Camera Japan 2013 Review: BURNING BUDDHA MAN Puts Paper On Fire
This year, the Camera Japan Festival in Rotterdam had a particularly nice anime section, and the film Burning Buddha Man was part of it. However, a case can be made that this title does not count as an anime. Technically speaking, what you're seeing is paper cut-out puppetry which is live-action rather than animation.
Then again, Burning Buddha Man is crazy enough not to count as part of anything anyway, and drawings do make up most of the film, so the programmers are probably forgiven.
This is a science-fiction fantasy horror action film, and a gory one as well, made with paper cut-out dolls. It's fair to say that first-time director Ujicha (one name only) has provided quite a unique debut. What is it about? Read on!
Buddha statues are being stolen all over Japan, and the thieves seem to be using a form of teleportation. One evening, when school girl Beniko comes home, she discovers her parents have been killed in the local temple, with most of their bodies missing along with the Buddha statue.

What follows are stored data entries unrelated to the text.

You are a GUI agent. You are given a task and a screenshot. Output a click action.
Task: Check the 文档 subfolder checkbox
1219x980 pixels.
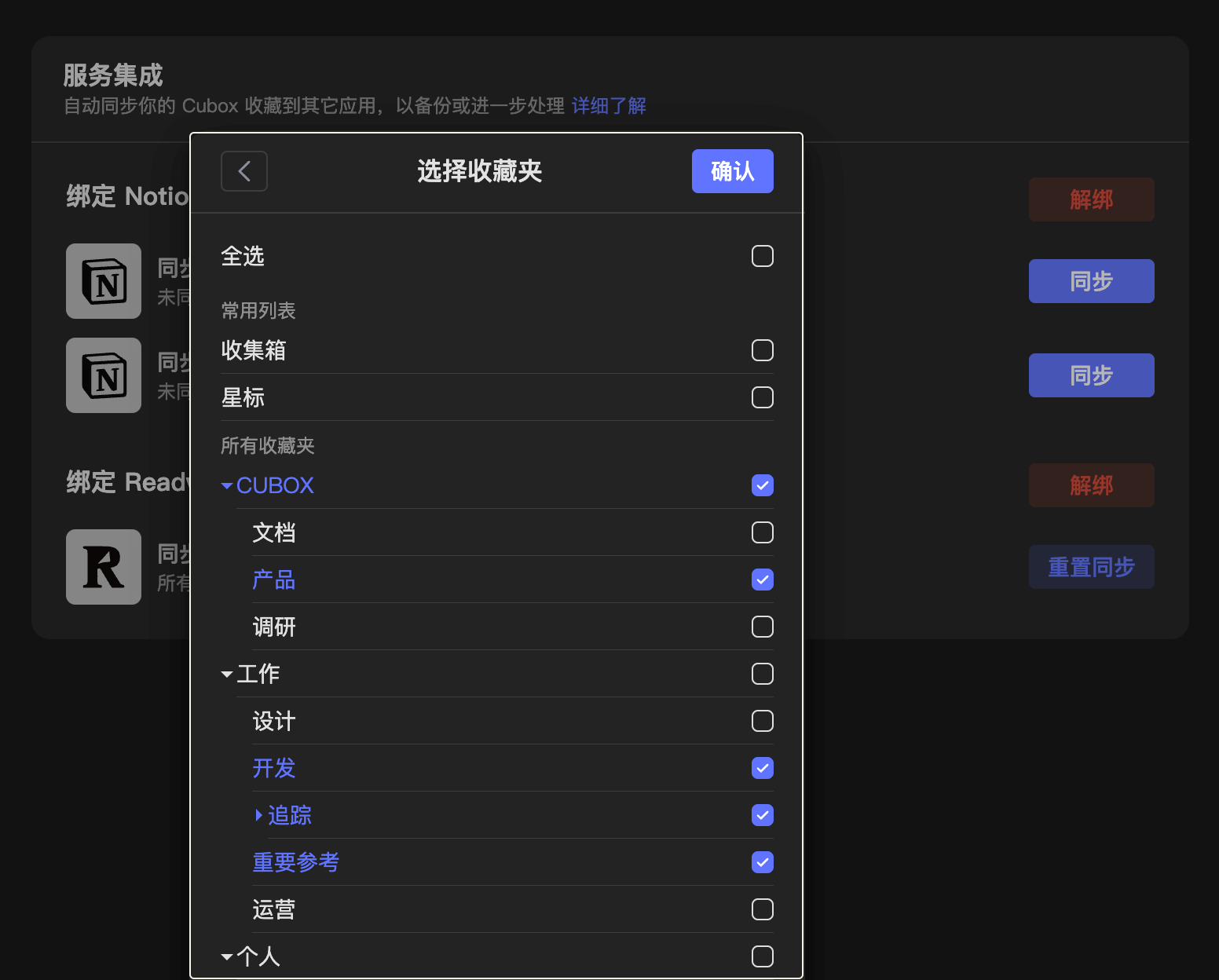point(761,532)
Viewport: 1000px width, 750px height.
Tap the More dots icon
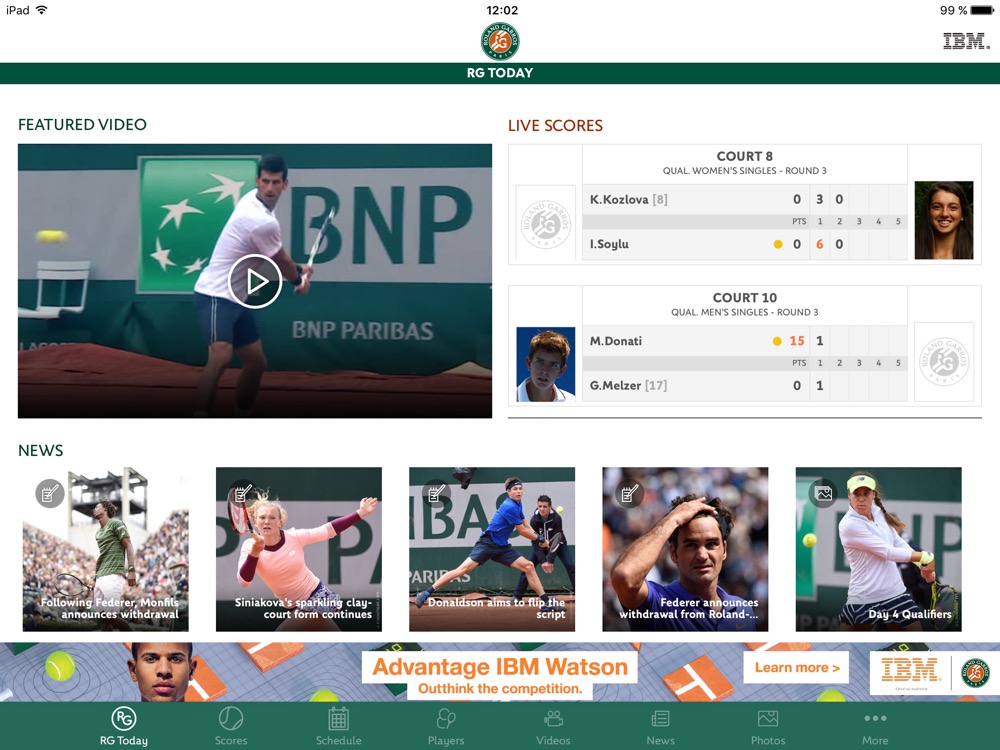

When she investigates the matter, Beniko stumbles across a secret organization of monks who use teleportation to fuse their bodies with Buddha statues, turning themselves into monsters with supernatural powers. Thankfully the monks have enemies as well, and these contact Beniko for help in fighting this evil. Through training, magic and technology, can Beniko become strong enough to defeat the Burning Buddha Man?
The script for Burning Buddha Man must have looked as daft on paper, as the end result does IN paper. With a story resembling a fever dream of a seven-year-old, the decision to use moving paper cutouts is an inspired and strangely logical one: with visuals looking this odd and fake, it sure isn't the story which gets your attention, at least not at first.
The conceit of using this particular technique is emphasized by actually showing the creation process. A small live-action segment at the start shows people discussing a story they want to tell, and next you see them draw, cut, and place the figures into their equally fake landscapes. The actual story of Beniko begins immediately after the first pieces of paper start forming a composition, the camera diving into the set as if filming an action film.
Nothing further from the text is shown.